_Goal of the exercise_
Write the records out again, keeping each line exactly as it is.

_Data section_
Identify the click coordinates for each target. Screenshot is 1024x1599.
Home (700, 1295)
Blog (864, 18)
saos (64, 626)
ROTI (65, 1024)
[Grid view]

_Written answer_
Identify the click coordinates for each target. Screenshot is 1024x1599.
Home (700, 1295)
Blog (864, 18)
saos (64, 626)
ROTI (65, 1024)
[Grid view]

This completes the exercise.